__Required action__. Reproduce the whole listing below word for word, keeping every line and its spacing unchanged.
### Material provided ###
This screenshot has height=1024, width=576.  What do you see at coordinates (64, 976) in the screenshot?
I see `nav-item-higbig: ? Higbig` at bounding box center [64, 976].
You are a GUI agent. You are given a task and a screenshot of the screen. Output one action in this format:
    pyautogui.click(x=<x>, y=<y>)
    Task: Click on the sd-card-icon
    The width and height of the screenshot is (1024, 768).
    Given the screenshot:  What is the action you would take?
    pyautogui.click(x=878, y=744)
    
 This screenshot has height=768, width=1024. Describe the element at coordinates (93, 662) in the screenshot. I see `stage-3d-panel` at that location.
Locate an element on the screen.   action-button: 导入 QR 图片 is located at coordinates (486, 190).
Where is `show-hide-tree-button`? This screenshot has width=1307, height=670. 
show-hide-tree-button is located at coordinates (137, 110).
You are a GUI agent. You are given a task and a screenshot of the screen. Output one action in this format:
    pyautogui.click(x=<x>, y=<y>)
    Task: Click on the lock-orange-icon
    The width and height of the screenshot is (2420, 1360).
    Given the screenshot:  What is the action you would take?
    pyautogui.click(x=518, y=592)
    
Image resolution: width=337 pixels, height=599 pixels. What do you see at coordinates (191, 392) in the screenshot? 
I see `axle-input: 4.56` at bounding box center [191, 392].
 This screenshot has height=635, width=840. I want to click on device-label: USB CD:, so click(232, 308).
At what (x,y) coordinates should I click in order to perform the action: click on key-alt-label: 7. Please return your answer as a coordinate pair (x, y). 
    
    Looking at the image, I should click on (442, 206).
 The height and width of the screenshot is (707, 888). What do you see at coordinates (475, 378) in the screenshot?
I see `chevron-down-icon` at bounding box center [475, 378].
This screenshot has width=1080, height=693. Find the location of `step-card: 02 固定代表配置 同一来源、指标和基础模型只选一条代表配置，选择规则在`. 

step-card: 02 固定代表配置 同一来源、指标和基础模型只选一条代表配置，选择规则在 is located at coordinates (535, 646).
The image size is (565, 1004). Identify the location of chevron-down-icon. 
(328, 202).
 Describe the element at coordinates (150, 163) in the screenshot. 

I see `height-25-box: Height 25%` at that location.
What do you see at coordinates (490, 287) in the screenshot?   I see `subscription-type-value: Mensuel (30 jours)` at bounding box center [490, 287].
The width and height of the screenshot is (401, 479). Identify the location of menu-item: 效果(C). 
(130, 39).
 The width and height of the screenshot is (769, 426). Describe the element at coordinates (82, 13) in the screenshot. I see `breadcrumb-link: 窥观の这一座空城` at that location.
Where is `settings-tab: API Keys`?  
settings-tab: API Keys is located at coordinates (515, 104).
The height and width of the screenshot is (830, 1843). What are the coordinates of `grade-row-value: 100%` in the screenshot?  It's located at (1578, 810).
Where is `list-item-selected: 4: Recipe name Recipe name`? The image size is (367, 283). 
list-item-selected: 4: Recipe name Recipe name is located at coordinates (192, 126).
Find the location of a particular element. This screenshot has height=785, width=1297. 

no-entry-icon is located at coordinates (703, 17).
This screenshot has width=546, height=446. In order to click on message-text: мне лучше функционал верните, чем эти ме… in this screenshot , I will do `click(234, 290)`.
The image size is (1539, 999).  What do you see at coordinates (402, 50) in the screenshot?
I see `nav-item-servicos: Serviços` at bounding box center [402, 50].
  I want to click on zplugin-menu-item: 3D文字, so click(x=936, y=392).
###
__Expected answer__.
This screenshot has height=1024, width=576.  What do you see at coordinates (64, 976) in the screenshot?
I see `nav-item-higbig: ? Higbig` at bounding box center [64, 976].
You are a GUI agent. You are given a task and a screenshot of the screen. Output one action in this format:
    pyautogui.click(x=<x>, y=<y>)
    Task: Click on the sd-card-icon
    The width and height of the screenshot is (1024, 768).
    Given the screenshot:  What is the action you would take?
    pyautogui.click(x=878, y=744)
    
 This screenshot has height=768, width=1024. Describe the element at coordinates (93, 662) in the screenshot. I see `stage-3d-panel` at that location.
Locate an element on the screen.   action-button: 导入 QR 图片 is located at coordinates (486, 190).
Where is `show-hide-tree-button`? This screenshot has width=1307, height=670. 
show-hide-tree-button is located at coordinates (137, 110).
You are a GUI agent. You are given a task and a screenshot of the screen. Output one action in this format:
    pyautogui.click(x=<x>, y=<y>)
    Task: Click on the lock-orange-icon
    The width and height of the screenshot is (2420, 1360).
    Given the screenshot:  What is the action you would take?
    pyautogui.click(x=518, y=592)
    
Image resolution: width=337 pixels, height=599 pixels. What do you see at coordinates (191, 392) in the screenshot? 
I see `axle-input: 4.56` at bounding box center [191, 392].
 This screenshot has height=635, width=840. I want to click on device-label: USB CD:, so click(232, 308).
At what (x,y) coordinates should I click in order to perform the action: click on key-alt-label: 7. Please return your answer as a coordinate pair (x, y). 
    
    Looking at the image, I should click on (442, 206).
 The height and width of the screenshot is (707, 888). What do you see at coordinates (475, 378) in the screenshot?
I see `chevron-down-icon` at bounding box center [475, 378].
This screenshot has width=1080, height=693. Find the location of `step-card: 02 固定代表配置 同一来源、指标和基础模型只选一条代表配置，选择规则在`. 

step-card: 02 固定代表配置 同一来源、指标和基础模型只选一条代表配置，选择规则在 is located at coordinates (535, 646).
The image size is (565, 1004). Identify the location of chevron-down-icon. 
(328, 202).
 Describe the element at coordinates (150, 163) in the screenshot. 

I see `height-25-box: Height 25%` at that location.
What do you see at coordinates (490, 287) in the screenshot?   I see `subscription-type-value: Mensuel (30 jours)` at bounding box center [490, 287].
The width and height of the screenshot is (401, 479). Identify the location of menu-item: 效果(C). 
(130, 39).
 The width and height of the screenshot is (769, 426). Describe the element at coordinates (82, 13) in the screenshot. I see `breadcrumb-link: 窥观の这一座空城` at that location.
Where is `settings-tab: API Keys`?  
settings-tab: API Keys is located at coordinates (515, 104).
The height and width of the screenshot is (830, 1843). What are the coordinates of `grade-row-value: 100%` in the screenshot?  It's located at (1578, 810).
Where is `list-item-selected: 4: Recipe name Recipe name`? The image size is (367, 283). 
list-item-selected: 4: Recipe name Recipe name is located at coordinates (192, 126).
Find the location of a particular element. This screenshot has height=785, width=1297. 

no-entry-icon is located at coordinates (703, 17).
This screenshot has width=546, height=446. In order to click on message-text: мне лучше функционал верните, чем эти ме… in this screenshot , I will do `click(234, 290)`.
The image size is (1539, 999).  What do you see at coordinates (402, 50) in the screenshot?
I see `nav-item-servicos: Serviços` at bounding box center [402, 50].
  I want to click on zplugin-menu-item: 3D文字, so click(x=936, y=392).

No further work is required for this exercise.